Tuesday, April 20, 2010 marked Denver's 3rd annual 420 protest rally. As many as 10,000 attended this year at Civic Center Park. At precisely 4:20 pm, a great many in the crowd lit up at the same time, creating a low-hanging cloud of marijuana smoke which brought triumphant cheers from the crowd.
The 420 rally is always held on 4/20 but that isn't the reason it's called 420. 420 is the international code word for everything to do with marijuana and the culture surrounding it. There are many myths concerning the origins of the name but Steven Hager of High Times Magazine says he knows the real story.

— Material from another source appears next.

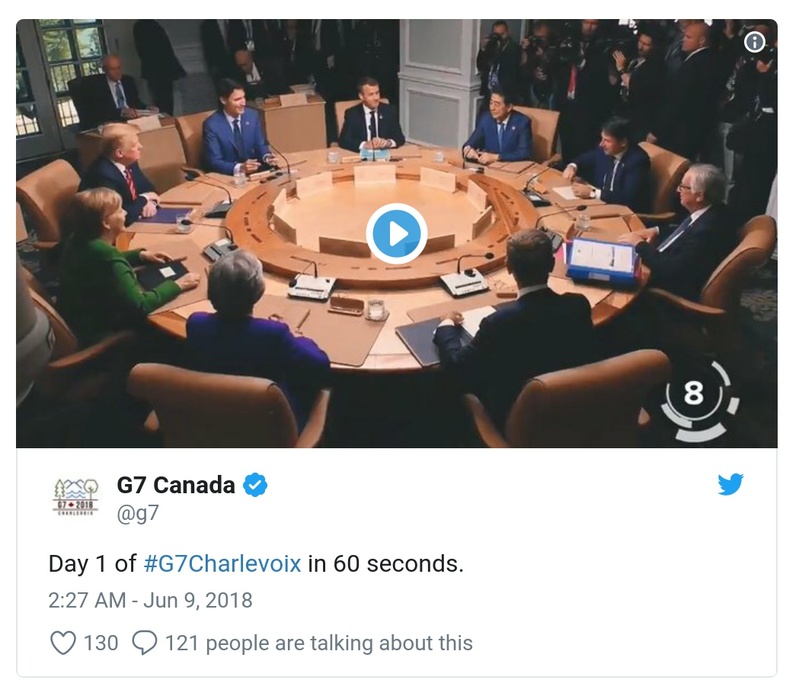
Task: Open "121 people are talking about this"
Action: tap(318, 642)
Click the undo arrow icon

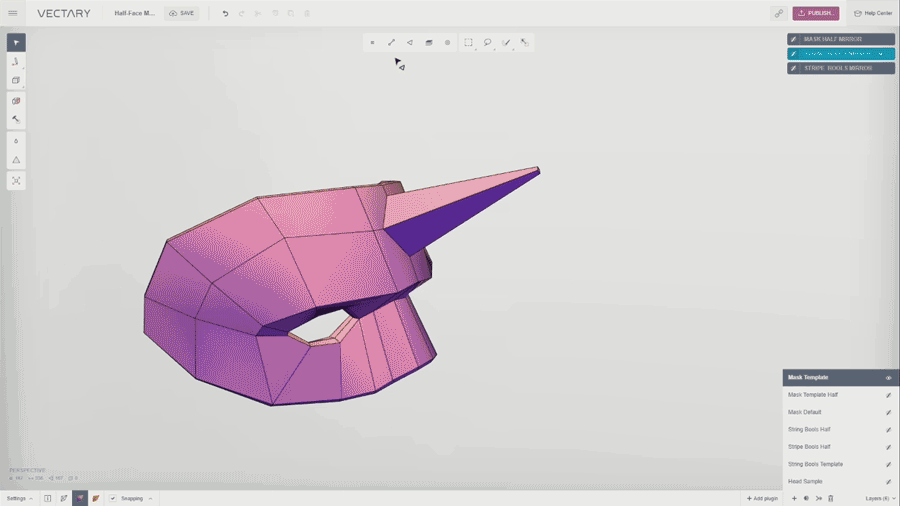[225, 13]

Steven writes that 420 was founded in 1971 when a group of six San Raphael, CA high school students, calling themselves the Waldos, would meet every day to smoke weed precisely at 4:20 at a campus statue of Louis Pasteur. It didn't matter whether they were with parents or teachers or cops, using 420 as their code word, they could discuss plans for their pot-smoking escapades right out loud and no one was the wiser. In a few years the code was in common use around the Bay Area. After 40 years, the term is the international code word for cannabis and its culture.
I'm not certain, but I'm willing to bet that the code is now known by a few parents and teachers and cops and DEA agents, too. Maybe it's time to finally change the code. Perhaps change it to the name of a small forest animal like lemur or bark beetle - just until there's no need for a code.
It was Yogi Berra who said, "I just want to thank everyone who made this day necessary."